Alors qu’Amar est actuellement en train de monter sa propre compagnie de danse, on a voulu en savoir plus sur l’histoire de ce passionné, fondateur de l’Immigrandz crew. Amar retrace son parcours, nous explique ses motivations, sa vision presque philosophique de la danse, tout en évoquant ses projets.

Qui es-tu Amar ?

Bonjour ! Je m’appelle Amar Chardou, j’ai 25 ans, je suis né en France et je suis d’origine algérienne. Actuellement, je vis en Dordogne (24) tout près de la ville de Périgueux. Je fais de la danse depuis une quinzaine d’années.

Quel a été ton parcours avant de faire de la danse ton métier ?
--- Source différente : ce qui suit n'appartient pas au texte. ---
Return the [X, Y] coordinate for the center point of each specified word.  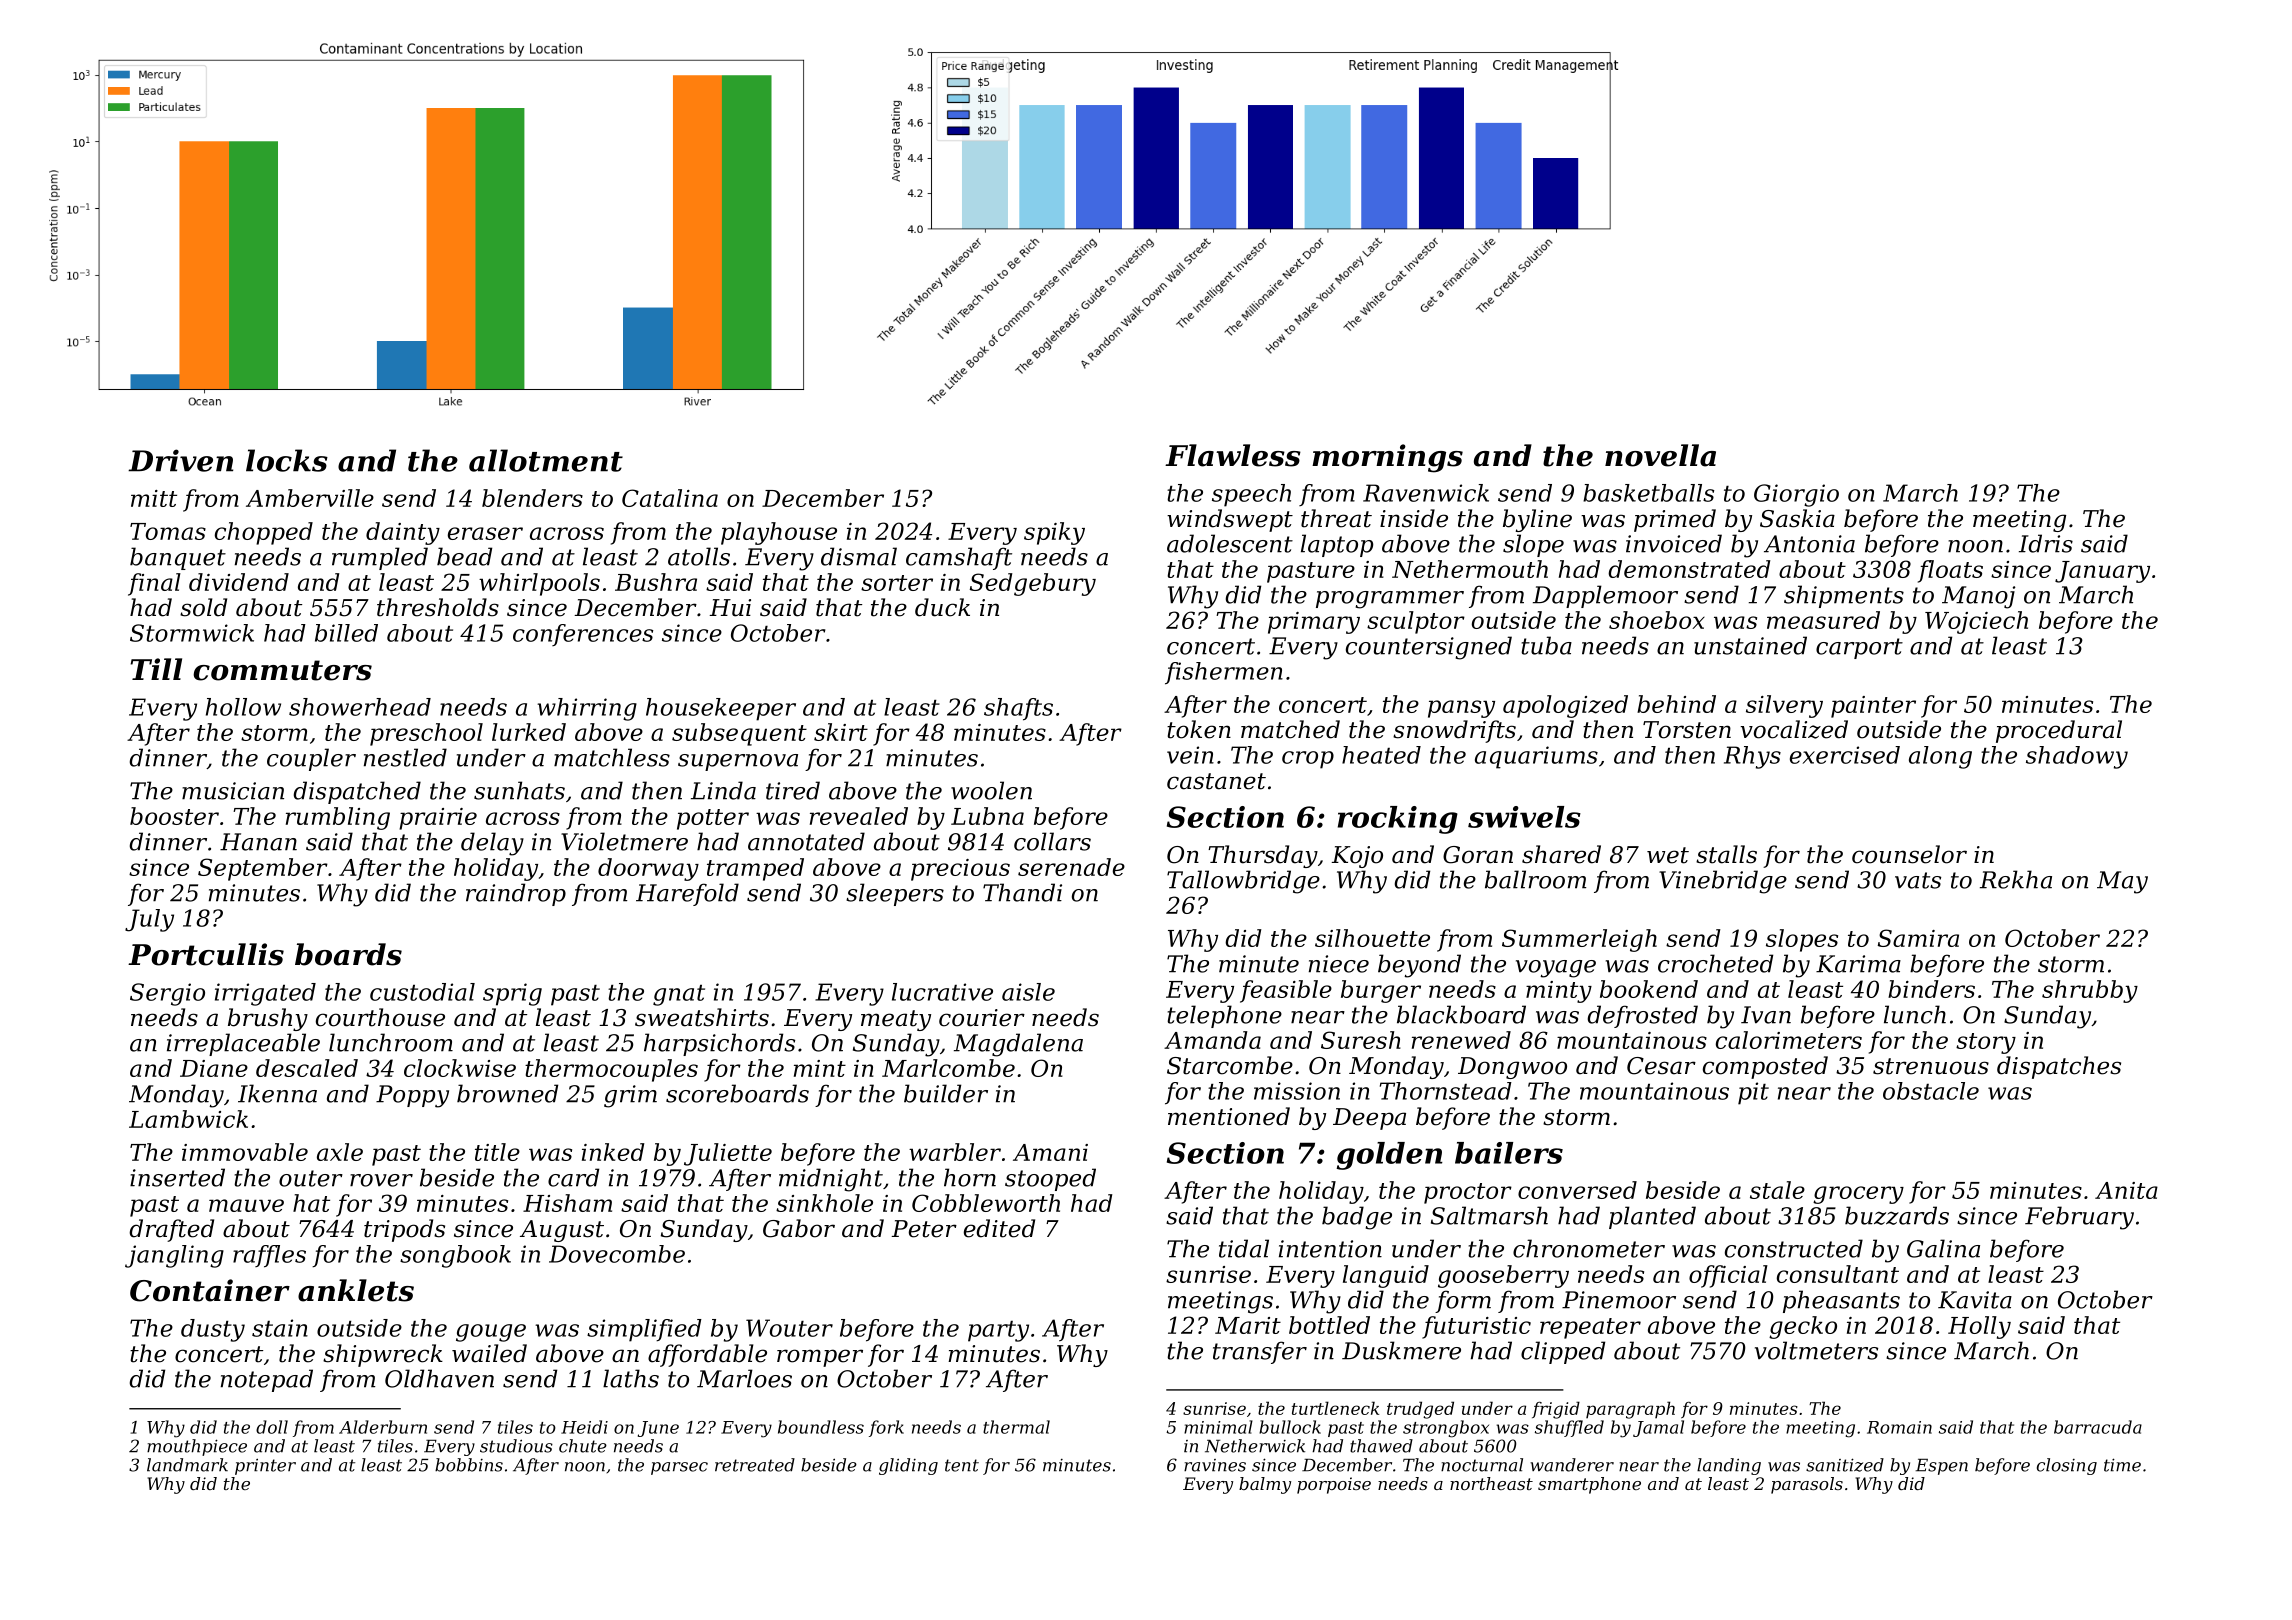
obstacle [1931, 1091]
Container [210, 1290]
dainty [403, 533]
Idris [2046, 543]
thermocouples [611, 1070]
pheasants [1841, 1301]
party [998, 1331]
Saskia [1797, 518]
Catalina [670, 498]
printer [265, 1466]
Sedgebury [1033, 584]
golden [1389, 1156]
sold [203, 607]
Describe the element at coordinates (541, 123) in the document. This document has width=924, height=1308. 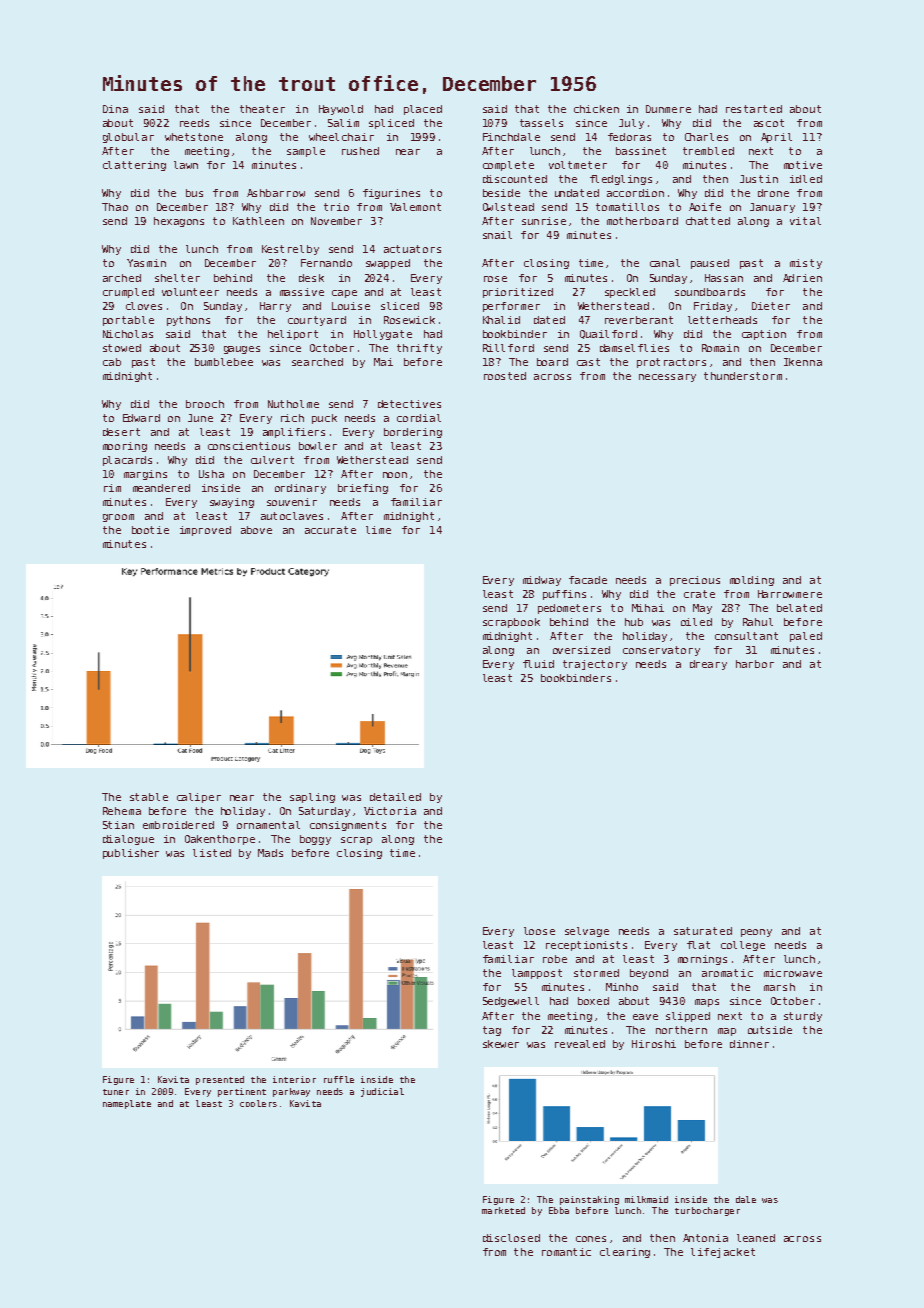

Je me suis longtemps cherché. Après mes études, j’avais commencé l’école de la gendarmerie, mais cela n’a pas duré. J’ai passé mon chemin, car je n’avais plus de temps à consacrer à ma famille et à ma passion pour la danse.

J’ai ensuite beaucoup travaillé en intérim : c’était le pied d’avoir du temps pour pouvoir m’entraîner ! J’ai ensuite été téléprospecteur pour une entreprise d’isolation. Je croyais avoir trouvé ma place, j’obtenais des rendez-vous à tout va, je me sentais bon. J’étais capable de vendre un produit dont les prospects n’avaient nullement besoin. Mais, dans le fond, cela ne me plaisait pas vraiment. Après 10 mois de CDI, j’ai dû faire face à un licenciement économique.

Après ça, je devenais assistant commercial dans une autre boite spécialisée dans l’isolation, le chauffage, etc. Ça a duré 2 mois, puis j’ai saturé, car j’ai compris qu’il fallait que je fasse autre chose que de la vente. Voyant mon rêve de danseur s’éloigner, j’ai décidé de m’y consacrer à nouveau entièrement pour pouvoir en vivre.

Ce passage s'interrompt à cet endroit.